## About this task:
Your reply should be one number: how many lines of the records below contain the string "section".

## Given information:
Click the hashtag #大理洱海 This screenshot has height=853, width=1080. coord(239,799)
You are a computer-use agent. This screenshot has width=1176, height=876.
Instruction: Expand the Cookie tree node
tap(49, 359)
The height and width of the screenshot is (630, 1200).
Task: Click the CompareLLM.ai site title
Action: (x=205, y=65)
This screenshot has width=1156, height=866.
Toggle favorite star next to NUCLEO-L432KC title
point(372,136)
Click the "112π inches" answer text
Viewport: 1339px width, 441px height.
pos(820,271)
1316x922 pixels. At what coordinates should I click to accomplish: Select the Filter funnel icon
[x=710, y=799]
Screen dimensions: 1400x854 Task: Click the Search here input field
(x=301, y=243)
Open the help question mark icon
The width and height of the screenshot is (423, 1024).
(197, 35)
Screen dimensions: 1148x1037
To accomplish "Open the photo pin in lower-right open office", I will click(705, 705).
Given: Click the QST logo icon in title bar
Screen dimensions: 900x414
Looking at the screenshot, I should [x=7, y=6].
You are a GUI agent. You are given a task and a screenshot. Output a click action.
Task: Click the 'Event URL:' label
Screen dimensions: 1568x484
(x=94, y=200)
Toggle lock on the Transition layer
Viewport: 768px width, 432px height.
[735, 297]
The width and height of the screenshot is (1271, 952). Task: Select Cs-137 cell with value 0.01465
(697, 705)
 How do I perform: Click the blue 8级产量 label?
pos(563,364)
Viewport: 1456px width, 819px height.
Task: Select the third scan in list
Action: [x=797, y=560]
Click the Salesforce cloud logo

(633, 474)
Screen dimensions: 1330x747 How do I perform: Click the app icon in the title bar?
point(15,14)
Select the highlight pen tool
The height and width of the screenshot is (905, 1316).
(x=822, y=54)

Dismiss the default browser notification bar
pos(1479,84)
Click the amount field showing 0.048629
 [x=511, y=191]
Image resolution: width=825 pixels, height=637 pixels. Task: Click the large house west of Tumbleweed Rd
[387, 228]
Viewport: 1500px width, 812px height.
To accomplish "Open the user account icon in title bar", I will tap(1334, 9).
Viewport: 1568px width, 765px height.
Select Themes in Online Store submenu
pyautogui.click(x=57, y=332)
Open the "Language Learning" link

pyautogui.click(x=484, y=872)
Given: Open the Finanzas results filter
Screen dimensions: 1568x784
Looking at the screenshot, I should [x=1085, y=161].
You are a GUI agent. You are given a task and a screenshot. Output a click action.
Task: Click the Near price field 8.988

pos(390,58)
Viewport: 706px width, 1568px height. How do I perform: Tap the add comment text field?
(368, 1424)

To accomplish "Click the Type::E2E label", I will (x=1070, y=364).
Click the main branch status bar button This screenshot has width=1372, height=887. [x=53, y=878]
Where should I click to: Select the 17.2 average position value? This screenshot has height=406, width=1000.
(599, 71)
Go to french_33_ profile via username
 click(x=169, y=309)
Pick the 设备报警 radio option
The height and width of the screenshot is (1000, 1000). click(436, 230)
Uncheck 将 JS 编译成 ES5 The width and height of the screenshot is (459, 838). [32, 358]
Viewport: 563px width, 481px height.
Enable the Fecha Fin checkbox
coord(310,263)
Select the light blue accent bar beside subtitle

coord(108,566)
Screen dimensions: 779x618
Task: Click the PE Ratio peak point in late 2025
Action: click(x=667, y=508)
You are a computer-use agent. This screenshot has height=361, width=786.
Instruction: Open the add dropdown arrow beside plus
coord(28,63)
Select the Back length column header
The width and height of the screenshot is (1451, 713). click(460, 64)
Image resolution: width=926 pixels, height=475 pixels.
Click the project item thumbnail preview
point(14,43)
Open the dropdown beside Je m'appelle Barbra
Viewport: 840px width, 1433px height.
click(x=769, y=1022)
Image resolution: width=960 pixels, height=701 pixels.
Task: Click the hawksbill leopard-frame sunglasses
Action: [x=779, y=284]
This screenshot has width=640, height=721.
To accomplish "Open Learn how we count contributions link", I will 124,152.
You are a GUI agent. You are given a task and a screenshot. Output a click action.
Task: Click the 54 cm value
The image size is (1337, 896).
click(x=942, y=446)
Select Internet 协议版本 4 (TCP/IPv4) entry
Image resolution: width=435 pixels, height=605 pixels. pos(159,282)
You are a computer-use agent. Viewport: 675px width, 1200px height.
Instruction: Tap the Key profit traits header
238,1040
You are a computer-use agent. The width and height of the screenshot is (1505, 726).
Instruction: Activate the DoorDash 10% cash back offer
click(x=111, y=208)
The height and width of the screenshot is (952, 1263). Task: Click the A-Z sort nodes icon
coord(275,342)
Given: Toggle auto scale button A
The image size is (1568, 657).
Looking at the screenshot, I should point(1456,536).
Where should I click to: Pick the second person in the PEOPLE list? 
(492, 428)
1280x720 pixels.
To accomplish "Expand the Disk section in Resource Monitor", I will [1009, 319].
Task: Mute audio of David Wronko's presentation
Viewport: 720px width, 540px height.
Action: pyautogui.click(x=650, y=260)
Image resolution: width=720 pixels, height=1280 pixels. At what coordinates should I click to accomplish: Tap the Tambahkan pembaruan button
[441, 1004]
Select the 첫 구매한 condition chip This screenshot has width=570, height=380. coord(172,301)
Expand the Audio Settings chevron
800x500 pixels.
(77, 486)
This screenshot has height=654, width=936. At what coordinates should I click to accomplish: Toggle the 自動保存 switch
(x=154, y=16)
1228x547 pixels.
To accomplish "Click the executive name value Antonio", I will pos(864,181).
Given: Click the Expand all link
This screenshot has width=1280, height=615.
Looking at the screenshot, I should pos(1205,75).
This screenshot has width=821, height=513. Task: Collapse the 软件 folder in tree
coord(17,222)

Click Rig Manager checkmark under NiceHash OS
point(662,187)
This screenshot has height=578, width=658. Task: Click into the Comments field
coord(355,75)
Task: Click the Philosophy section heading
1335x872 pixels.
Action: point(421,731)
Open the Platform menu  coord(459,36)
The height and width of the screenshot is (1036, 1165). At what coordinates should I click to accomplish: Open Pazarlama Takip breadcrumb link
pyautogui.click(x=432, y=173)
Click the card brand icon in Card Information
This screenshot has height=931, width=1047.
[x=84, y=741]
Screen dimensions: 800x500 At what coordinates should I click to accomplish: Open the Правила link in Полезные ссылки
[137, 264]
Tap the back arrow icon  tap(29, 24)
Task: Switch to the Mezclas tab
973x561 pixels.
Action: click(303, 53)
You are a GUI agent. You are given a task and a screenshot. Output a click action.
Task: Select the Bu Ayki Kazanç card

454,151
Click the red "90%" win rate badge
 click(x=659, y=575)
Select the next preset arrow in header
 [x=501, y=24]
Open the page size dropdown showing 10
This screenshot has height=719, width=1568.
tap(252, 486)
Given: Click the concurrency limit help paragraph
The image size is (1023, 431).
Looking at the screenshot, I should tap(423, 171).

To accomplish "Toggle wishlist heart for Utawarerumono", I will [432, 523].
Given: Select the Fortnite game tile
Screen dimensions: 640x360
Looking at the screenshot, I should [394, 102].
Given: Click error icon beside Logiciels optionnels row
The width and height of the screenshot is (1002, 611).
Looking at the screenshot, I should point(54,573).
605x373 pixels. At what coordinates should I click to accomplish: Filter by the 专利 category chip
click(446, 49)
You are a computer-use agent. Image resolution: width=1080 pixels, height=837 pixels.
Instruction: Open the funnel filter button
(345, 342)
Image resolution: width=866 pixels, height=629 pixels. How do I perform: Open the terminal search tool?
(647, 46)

## Solution for this task:
2